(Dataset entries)
++++++
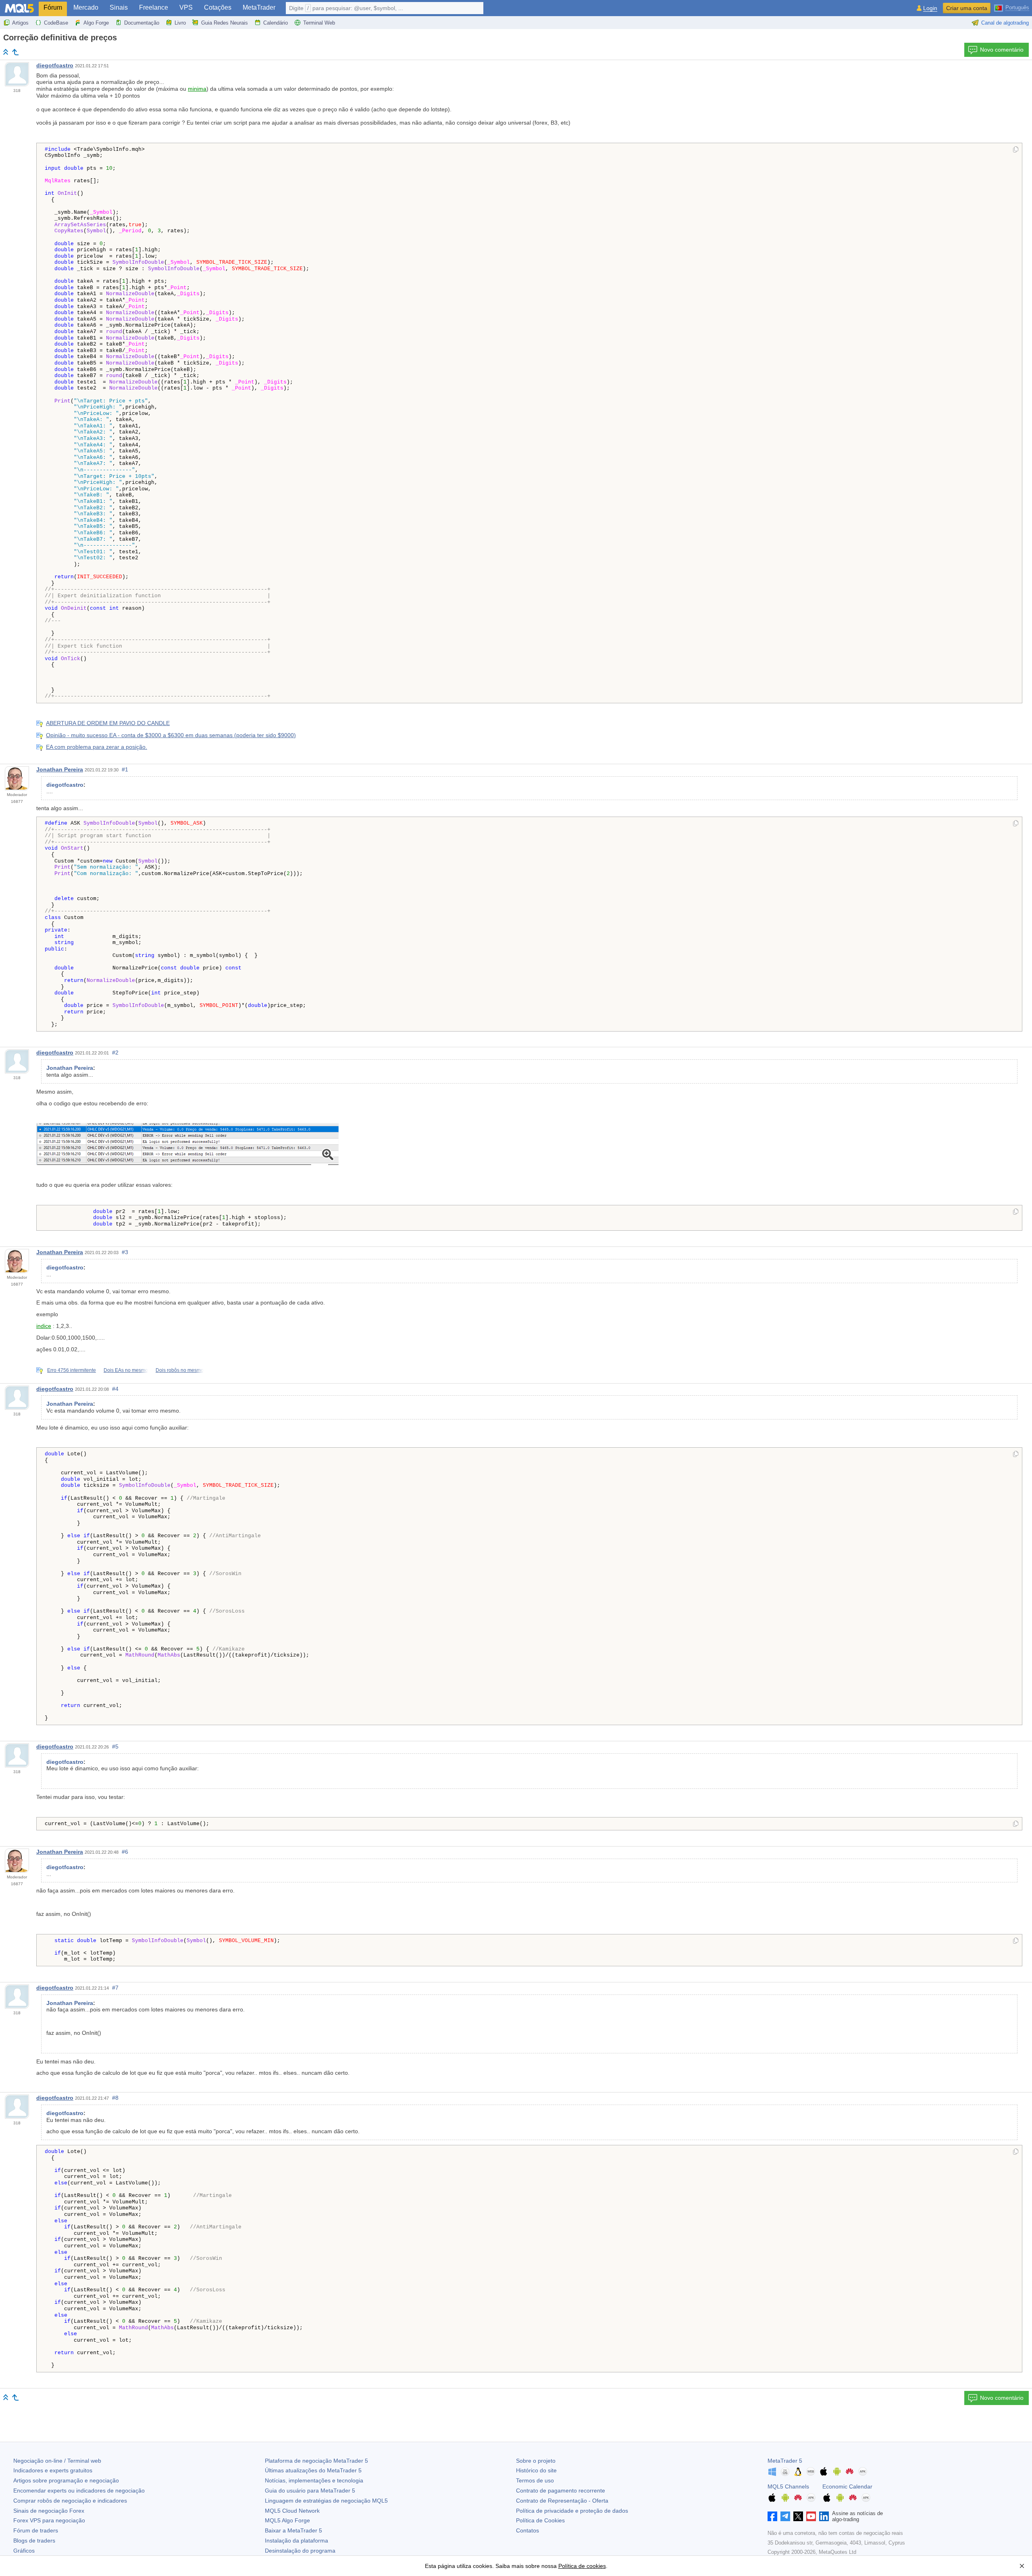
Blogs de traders (34, 2540)
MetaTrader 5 (785, 2460)
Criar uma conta (966, 8)
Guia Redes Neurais (224, 23)
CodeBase (56, 23)
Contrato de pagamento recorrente (560, 2490)
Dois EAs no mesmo (126, 1370)
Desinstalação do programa (300, 2550)
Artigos (20, 23)
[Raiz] (5, 52)
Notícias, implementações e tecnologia (314, 2480)
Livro (180, 23)
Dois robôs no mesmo (180, 1370)
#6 (125, 1852)
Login (930, 8)
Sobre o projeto (536, 2460)
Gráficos (24, 2550)
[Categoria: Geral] (15, 52)
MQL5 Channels (788, 2486)
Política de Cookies (540, 2520)
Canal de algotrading (1005, 23)
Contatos (527, 2530)
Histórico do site (536, 2470)
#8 (115, 2098)
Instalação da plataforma (296, 2540)
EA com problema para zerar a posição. (96, 747)
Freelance (153, 7)
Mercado (85, 7)
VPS (186, 7)
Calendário (275, 23)
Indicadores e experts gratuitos (52, 2470)
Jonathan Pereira (59, 769)
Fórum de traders (35, 2530)
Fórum (53, 7)
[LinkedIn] (824, 2516)
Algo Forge (96, 23)
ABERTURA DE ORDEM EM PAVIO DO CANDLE (108, 723)
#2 (115, 1052)
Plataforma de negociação (316, 2460)
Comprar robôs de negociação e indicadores (70, 2500)
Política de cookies (582, 2566)
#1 (125, 769)
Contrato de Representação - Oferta (562, 2500)
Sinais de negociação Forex (48, 2510)
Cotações (217, 7)
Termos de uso (535, 2480)
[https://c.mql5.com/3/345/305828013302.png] (187, 1143)
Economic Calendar (847, 2486)
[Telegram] (785, 2516)
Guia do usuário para (310, 2490)
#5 (115, 1746)
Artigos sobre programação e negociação (66, 2480)
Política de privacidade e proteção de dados (572, 2510)
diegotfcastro (54, 65)
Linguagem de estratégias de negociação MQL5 (326, 2500)
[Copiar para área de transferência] (1015, 150)
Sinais (119, 7)
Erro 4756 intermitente (71, 1370)
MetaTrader (259, 7)
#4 (115, 1389)
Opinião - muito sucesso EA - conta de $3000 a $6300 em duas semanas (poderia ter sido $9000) (171, 735)
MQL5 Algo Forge (287, 2520)
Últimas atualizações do (313, 2470)
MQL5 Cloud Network (292, 2510)
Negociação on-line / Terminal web (57, 2460)
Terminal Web (319, 23)
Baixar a (293, 2530)
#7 (115, 1987)
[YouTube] (811, 2516)
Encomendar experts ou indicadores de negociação (79, 2490)
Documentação (141, 23)
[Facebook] (772, 2516)
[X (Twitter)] (798, 2516)
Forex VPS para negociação (49, 2520)
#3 (125, 1252)
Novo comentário (1002, 49)
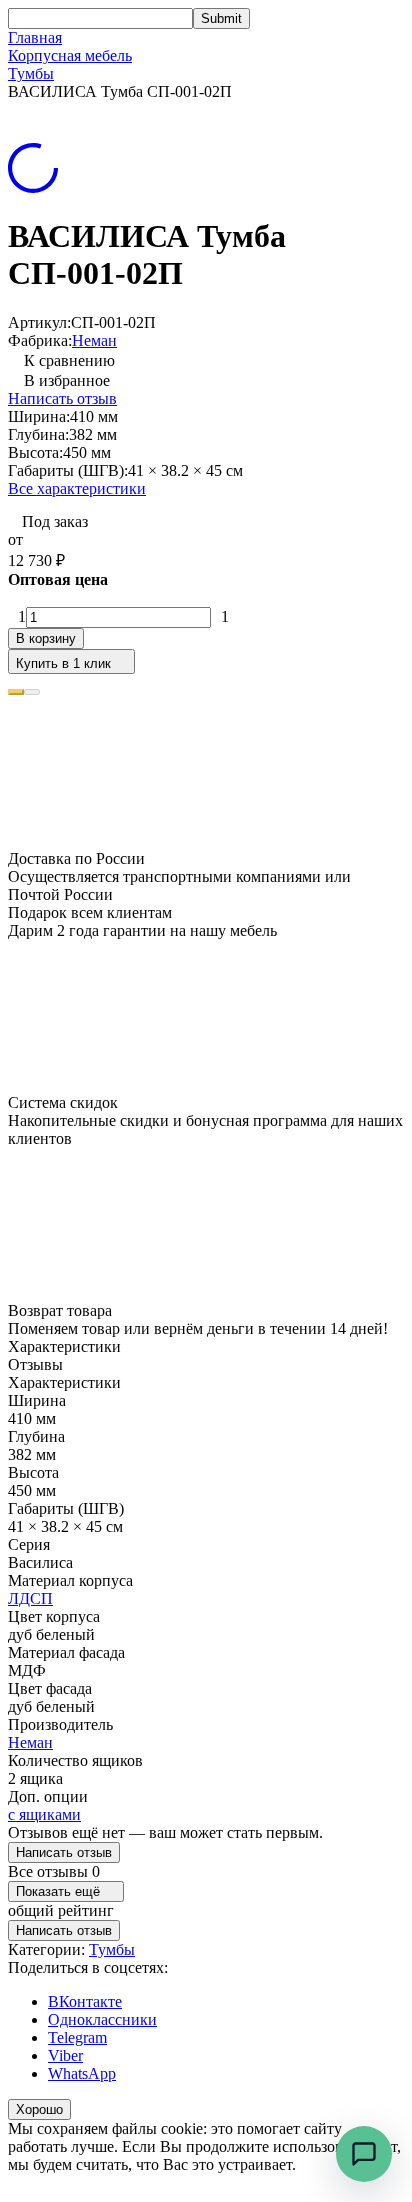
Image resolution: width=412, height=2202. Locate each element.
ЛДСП (30, 1598)
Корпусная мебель (70, 55)
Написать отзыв (62, 398)
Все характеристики (77, 488)
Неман (94, 340)
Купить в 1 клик (63, 663)
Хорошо (39, 2109)
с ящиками (44, 1814)
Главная (35, 37)
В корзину (46, 638)
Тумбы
++++++
## TASK REQUIREMENTS:
Read through the entries and copy each line in which "mesmo" appears.

## REPLY TO THE TASK:
Dois EAs no mesmo (126, 1370)
Dois robôs no mesmo (180, 1370)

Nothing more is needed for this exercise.